Over the next four rounds, it was a battle of skill versus determination, as Maldonado would consistently come forward and land a few hard punches, but whenever it seemed he was on the verge of wearing down Perez, Perez would stick his jab and land solid right hands and hooks to stop Maldonado in his tracks and regain control. However, by round nine the pressure seemed to be wearing on Perez, and the stage was set for a final rally.

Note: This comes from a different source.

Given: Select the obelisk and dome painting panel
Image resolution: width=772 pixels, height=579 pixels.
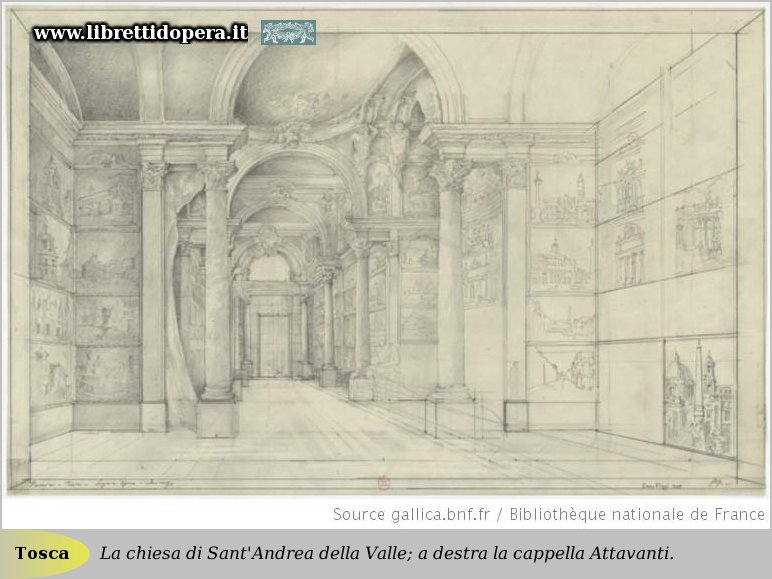Looking at the screenshot, I should pyautogui.click(x=697, y=393).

In the final round, Maldonado continued coming forward, but it looked as if Perez would be able to withstand the pressure for one more round with his movement and superior boxing. However, with just seconds remaining, Maldonado landed a left hook to the body that badly hurt Perez, causing him to bend forward while backing to the ropes. Maldonado landed a big left hook to Perez’s temple a moment later that dropped Perez to the canvas. Perez beat the count looking shaky and unsteady, but before Maldonado could finish the job, the bell sounded to end the fight.
Although the crowd lustily booed the verdict, Perez had clearly won most of the early and middle rounds of the fight and deserved the decision victory despite Maldonado’s late rally. Had this been a twelve-round contest, Maldonado may have forced a stoppage, but instead, Maldonado suffers his second consecutive defeat.
Osuna Obliterates Abreu
In the final undercard bout before Friday’s ShoBox telecast, local middleweight Angel Osuna, (10-3-1, 6 KOs), scored a highlight-reel, one-punch knockout of Yosmani Abreu, (3-4-1, 0 KOs) at 2:12 of round three in a scheduled six-round contest.

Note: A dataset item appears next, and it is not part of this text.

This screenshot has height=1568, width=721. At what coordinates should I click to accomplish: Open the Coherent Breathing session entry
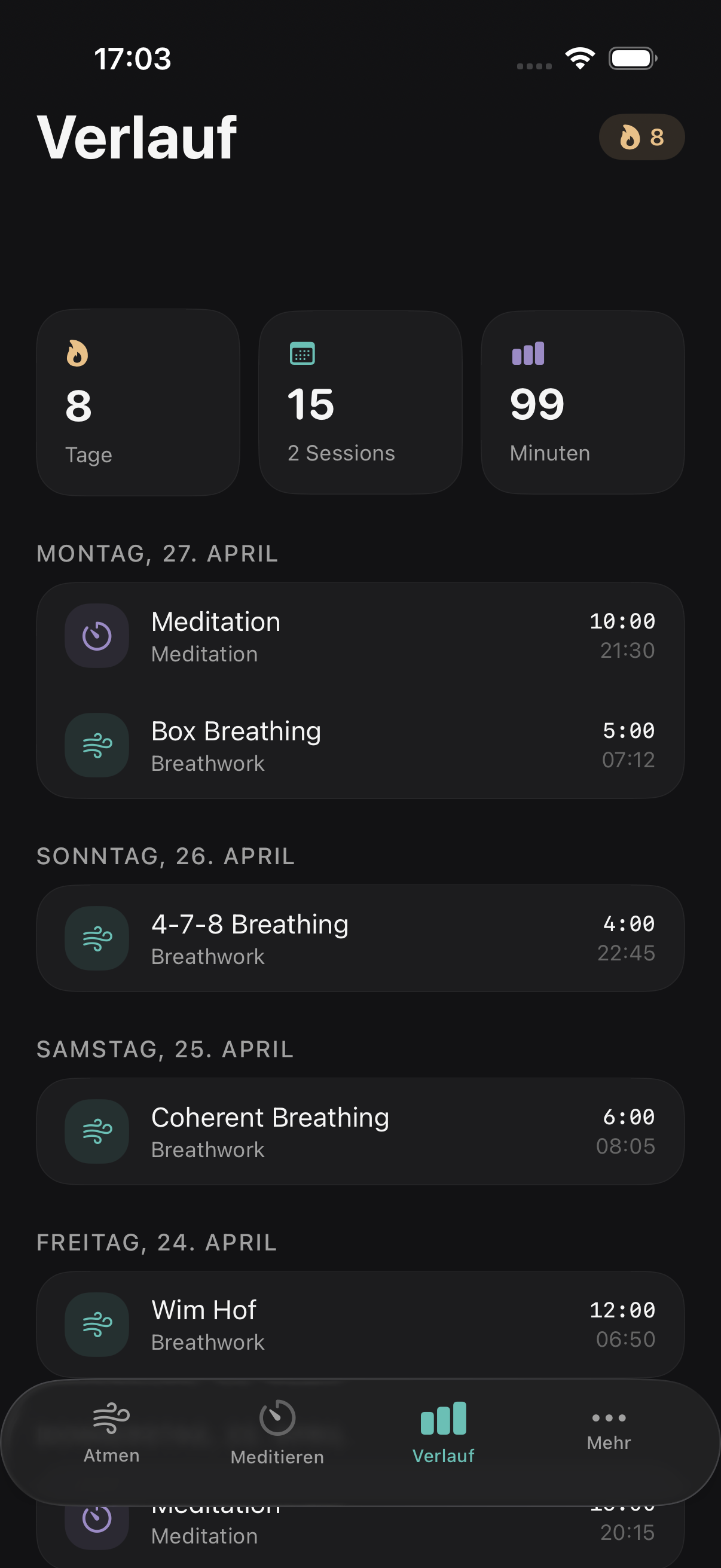[360, 1131]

Osuna, who was making a quick return to ring after scoring a first round knockout just three weeks ago, didn’t provide any fireworks in round one this time, preferring to feel Abreu out as the two fighters punched sparingly and grappled their way through the round. Osuna stepped up the pace in round two, hurting Abreu with a straight right hand as Abreu lunged in and then dropping the stunned Abreu a split second later with a right hook. Abreu rose on unsteady legs, but Osuna squandered his opportunity to follow up by waiting on Abreu to move forward to time him again coming in. The bell ending the round sounded without Osuna landing anything else of significance.
Osuna ended matters in round three however, timing Abreu coming in perfectly with a left uppercut that sent Abreu straight back to the canvas in an exaggerated fashion as the referee and cornermen stepped in to give him immediate attention. After a couple of minutes, Abreu was able to leave the ring on his own power, with Osuna notching his second impressive knockout in a row.
In Other Action
Undefeated lightweight Santiago Guevara, (4-0, 2 KOs), earned a referee’s stoppage at 2:00 of round two over Wilbert Mitchell, (1-6, 0 KOs), in a scheduled four-round bout. Mitchell started strongly but two right uppercuts by Guevara sent Mitchell staggering to the ropes, where Guevara followed with several unanswered blows, prompting referee Ray Corona to step in.

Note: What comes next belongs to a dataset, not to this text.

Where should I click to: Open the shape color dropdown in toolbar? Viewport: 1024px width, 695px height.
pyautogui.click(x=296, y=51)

Ryan Caballero, (1-0, 0 KOs), gritted out a win in his pro debut, earning a tougher than expected victory over Manuel Machorro, (0-7-1), in a four-round junior featherweight bout. Scores were 40-36, 40-36, and 39-37. Caballero is the 18-year old younger brother of the televised headliner, Randy Caballero.
In the evening’s opening bouts, heavyweight Gerald Washington, (2-0, 2 KOs), made quick work of Gary Cobia, (0-2), winning by first round knockout. Super middleweight prospect and amateur standout Chris Pearson, (8-0, 5 KOs), remained undefeated with a stoppage of Christian Nava, (2-2-1, 0 KOs).
In addition to the seven bouts presented by Golden Boy Promotions, future Hall of Famer Bernard Hopkins was in attendance and hosted a meet and greet with fans prior to the televised portion of the card. Of note also was the third member of the ShoBox announcing team, former lightweight champion Juan “Baby Bull” Diaz. Diaz served as the guest analyst in the absence of Antonio Tarver, who was suspended following his positive test for a banned substance after his most recent fight.